When I said I thought the pack was wrong – that any one of us would have happily taken the exclusive, and people were upset not on principle but simply because it hadn’t been them – he smiled broadly. He told me I was completely mistaken, of course, that this was a grave violation of protocol and so on, but he was still proud that I had the courage of my convictions.

In effect, he forced me to take my role seriously, and gave me confidence that I could pull it off.

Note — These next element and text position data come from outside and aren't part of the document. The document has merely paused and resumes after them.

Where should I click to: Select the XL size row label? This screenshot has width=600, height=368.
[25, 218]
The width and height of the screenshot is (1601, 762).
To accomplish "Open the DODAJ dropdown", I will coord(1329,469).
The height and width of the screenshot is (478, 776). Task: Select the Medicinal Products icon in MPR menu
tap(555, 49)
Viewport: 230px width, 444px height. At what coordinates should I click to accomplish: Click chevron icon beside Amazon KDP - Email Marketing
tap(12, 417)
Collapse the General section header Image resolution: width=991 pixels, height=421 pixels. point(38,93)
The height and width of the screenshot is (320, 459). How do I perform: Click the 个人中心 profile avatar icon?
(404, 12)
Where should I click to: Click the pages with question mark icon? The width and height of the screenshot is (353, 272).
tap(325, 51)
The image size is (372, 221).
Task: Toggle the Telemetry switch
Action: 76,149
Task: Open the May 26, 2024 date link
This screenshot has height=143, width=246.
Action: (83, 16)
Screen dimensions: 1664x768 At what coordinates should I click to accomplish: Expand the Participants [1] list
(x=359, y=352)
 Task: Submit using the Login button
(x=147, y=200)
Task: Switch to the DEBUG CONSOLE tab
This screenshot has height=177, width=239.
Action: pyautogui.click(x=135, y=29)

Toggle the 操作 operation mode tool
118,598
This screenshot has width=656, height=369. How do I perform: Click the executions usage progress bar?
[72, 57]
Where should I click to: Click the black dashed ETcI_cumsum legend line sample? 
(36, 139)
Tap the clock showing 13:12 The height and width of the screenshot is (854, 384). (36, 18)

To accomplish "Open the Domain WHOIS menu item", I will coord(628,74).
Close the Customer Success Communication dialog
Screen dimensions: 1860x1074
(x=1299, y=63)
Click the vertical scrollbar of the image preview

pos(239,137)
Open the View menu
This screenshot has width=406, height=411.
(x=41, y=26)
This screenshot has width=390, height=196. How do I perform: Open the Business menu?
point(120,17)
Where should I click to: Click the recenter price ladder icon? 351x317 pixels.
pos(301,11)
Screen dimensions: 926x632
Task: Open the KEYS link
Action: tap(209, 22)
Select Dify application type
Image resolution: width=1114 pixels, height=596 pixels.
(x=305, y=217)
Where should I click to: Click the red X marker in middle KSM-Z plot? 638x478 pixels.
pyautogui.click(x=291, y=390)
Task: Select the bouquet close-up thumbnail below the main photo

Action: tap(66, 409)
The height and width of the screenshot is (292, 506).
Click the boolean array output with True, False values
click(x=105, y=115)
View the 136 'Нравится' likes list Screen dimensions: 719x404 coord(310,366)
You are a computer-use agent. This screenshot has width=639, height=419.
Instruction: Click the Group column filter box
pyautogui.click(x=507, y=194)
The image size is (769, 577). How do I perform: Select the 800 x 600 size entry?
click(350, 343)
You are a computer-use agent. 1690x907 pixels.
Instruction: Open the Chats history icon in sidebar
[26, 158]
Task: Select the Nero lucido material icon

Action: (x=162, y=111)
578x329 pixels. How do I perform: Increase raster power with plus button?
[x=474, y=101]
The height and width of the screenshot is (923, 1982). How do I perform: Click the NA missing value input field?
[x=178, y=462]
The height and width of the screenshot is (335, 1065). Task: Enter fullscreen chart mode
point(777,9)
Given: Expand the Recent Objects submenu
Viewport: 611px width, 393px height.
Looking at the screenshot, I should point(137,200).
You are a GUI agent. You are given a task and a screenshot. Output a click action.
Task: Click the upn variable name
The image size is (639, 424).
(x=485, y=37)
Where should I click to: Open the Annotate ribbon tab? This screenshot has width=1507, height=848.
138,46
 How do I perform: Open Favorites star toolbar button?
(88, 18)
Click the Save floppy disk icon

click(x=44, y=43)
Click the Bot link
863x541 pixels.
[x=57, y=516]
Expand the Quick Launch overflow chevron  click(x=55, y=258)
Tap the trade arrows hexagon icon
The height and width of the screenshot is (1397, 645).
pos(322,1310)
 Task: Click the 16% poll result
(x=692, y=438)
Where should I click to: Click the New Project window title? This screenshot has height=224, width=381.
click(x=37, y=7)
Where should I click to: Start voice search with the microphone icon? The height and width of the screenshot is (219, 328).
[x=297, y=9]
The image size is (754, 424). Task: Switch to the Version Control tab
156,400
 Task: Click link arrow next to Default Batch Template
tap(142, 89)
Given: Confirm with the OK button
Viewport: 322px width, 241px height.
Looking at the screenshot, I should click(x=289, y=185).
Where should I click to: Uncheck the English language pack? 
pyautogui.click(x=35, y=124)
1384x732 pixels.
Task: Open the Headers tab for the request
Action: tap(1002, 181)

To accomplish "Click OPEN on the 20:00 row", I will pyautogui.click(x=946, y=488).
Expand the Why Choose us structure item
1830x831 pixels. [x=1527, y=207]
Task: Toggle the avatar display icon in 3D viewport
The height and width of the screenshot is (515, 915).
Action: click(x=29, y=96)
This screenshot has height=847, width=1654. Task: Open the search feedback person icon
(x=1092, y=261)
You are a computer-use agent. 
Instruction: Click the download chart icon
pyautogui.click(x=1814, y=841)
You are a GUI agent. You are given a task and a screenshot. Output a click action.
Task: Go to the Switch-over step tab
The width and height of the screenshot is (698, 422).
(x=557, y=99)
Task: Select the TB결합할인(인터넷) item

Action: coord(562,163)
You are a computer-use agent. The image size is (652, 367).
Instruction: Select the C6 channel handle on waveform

By the way, it’s important to say that plenty of other journalists were closer to Petrosillo than I was. I wasn’t special, he simply took that kind of time and interest in everyone.

Third, I learned what a work ethic actually means from Petrosillo.

Accattoli spoke at the memorial about the conclave of 2005, a period that really began with John Paul’s final hospitalization and didn’t end until Benedict XVI’s inaugural Mass. Every day, he said, he’d come home exhausted from his work for Corriere, which was basically the same as Petrosillo’s for Messaggero … yet before he went to bed, he laughed, he’d always see Petrosillo on TV, and when he got up, Petrosillo would still be there.

Accattoli said he had no idea where his friend got the energy, but it was a wonder to behold.

Beyond his day job covering the Vatican, Petrosillo was a teacher at Rome’s Gregorian University, he served as president of the Italian branch of Aid to the Church in Need supporting victims of anti-Christian persecution, he hosted a couple of TV programs, and he penned a series of Biblical meditations.

Petrosillo was simply indefatigable, and he taught me that if you’re passionate about what you do – if it really gets into your blood – you’ll never be tired doing it.

Orazio Petrosillo died too young, at just 60 years of age. He became seriously ill while covering the summer vacation of Benedict XVI in Val d’Aosta in July 2006, and eventually succumbed several months later.

What that means, of course, is that Petrosillo for all intents and purposes died on the job, doing what he loved. While every death is a tragedy, and no doubt Orazio would have wanted more time for his family and his work, one has to imagine that if he had to go out, he wouldn’t have wanted it any other way.

Orazio Petrosillo, requiescat in pace.